Attorneys for the four same-sex couples challenging Kentucky’s marriage laws have filed a lengthy response to Gov. Steve Beshear’s appeal to Bourke v. Beshear, arguing the only goal of Kentucky law is to exclude same-sex couples from legal protection.
In May, Beshear’s lawyers responded to U.S. District Judge John Heyburn II’s February ruling striking down Kentucky’s ban, arguing only “man-woman” couples can naturally procreate — and the state has an interest in ensuring they do so.
Heyburn struck down Kentucky’s laws refusing to recognize legal marriages on constitutional grounds, stating they violate the Equal Protection Clause of the Fourth Amendment.
As many observers noted, Beshear never explained how recognizing legal same-sex marriages from other states would impact heterosexual reproduction in Kentucky.
Dan Canon, who represents the plaintiffs, told Insider Louisville that the state’s position is an attempt to make a novel argument, “but the Beshear camp has come up with something that’s frankly hard to understand at all.”
Here’s what legal team Canon, Joe Dunman, Laura Landenwich, Shannon Fauver and Dawn Elliott — attorneys with Clay Daniel Walton and Adams — have to say on that point in their appeal to the Sixth Circuit Court of Appeals:
Defendant now argues that procreation and “stable birth rates” are a legitimate state interest, and that excluding same-sex couples from the benefits of marriage rationally relates to that interest. However, the state’s alleged interest in the private, sexual decisions of its citizens cannot be a legitimate interest because it thrusts the state into the penumbra of privacy rights cast by the Constitution.
Furthermore, Defendant’s rational basis argument is both illogical and belied by the fact that Kentucky’s marriage laws are properly mute on the subject of procreation. They do not exclude the infertile or voluntarily childless.
Kentucky’s laws were enacted to carry out an “arbitrary and invidious discrimination,” motivated by “a bare desire to harm a politically unpopular group,” the response states.
In their appeal, the attorneys note that in 1998, Kentucky and other states passed a series of statutes based on religious arguments limiting marriage to opposite-sex couples
Last February, Heyburn said those arguments were specious. In a 71-page appeal, Canon, Dunman and Landenwich contend Beshear’s latest argument that same-sex procreation and “stable birth rates” are a legitimate state interest is absurd.
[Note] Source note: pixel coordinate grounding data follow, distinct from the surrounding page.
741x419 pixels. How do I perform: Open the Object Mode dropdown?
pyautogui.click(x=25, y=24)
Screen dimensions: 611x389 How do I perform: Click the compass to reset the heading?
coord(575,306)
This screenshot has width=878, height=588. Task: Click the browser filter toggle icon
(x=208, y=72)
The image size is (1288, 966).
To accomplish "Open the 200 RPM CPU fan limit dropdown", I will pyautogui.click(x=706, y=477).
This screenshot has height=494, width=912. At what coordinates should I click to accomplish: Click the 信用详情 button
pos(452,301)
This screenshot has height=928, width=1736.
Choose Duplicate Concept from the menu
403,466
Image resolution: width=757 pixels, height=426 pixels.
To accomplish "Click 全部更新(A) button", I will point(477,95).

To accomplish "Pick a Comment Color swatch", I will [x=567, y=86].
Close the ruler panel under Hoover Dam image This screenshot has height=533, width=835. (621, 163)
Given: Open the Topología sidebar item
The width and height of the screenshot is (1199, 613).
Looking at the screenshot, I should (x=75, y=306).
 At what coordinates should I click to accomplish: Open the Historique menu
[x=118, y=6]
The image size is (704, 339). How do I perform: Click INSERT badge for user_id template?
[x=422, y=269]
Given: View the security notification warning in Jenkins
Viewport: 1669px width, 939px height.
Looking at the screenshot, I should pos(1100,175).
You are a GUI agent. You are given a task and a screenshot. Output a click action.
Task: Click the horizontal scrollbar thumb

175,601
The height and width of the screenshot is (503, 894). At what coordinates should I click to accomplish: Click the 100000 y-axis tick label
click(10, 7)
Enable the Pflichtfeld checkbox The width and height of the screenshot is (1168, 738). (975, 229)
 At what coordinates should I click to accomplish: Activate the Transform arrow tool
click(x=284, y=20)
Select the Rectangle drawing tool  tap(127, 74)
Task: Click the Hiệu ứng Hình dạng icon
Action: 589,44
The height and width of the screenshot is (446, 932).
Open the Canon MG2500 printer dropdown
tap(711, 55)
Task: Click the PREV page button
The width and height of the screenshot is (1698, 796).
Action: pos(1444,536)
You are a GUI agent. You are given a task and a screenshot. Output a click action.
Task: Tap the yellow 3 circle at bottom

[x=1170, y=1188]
In an interview, Canon called the Beshear position”simply the product of a state grasping at straws to come up with a rational basis for discriminatory laws.”
Canon said other states have based anti-same-sex marriage stances on tradition and heterosexual procreation, “and all those arguments have failed. In every court that ever considered the issue, those arguments failed.”
Canon added he doesn’t believe, as political pundits have speculated, the Beshear position is calculated to allow Kentucky to lose gracefully in appellate courts. He noted after Attorney General Jack Conway declined to pursue an appeal, the state hired outside counsel Leigh Gross Latherow, with VanAntwerp, Monge, Jones, Edwards & McCann, based in Ashland, Ky., rather than an attorney from an anti-gay rights advocacy group such as the Richmond, Va.-based conservative group, The Family Foundation.
“(Beshear) could have gone with the Family Foundation rather than the legitimate law firm with Supreme Court experience they did select,” he said.
Gov. Beshear’s office did not respond to calls for comment.
In the end, Beshear is trying to make Bourke v. Beshear an economic argument, Canon said, bestowing a special category of legal privilege on heterosexual couples as the only ones who can reproduce.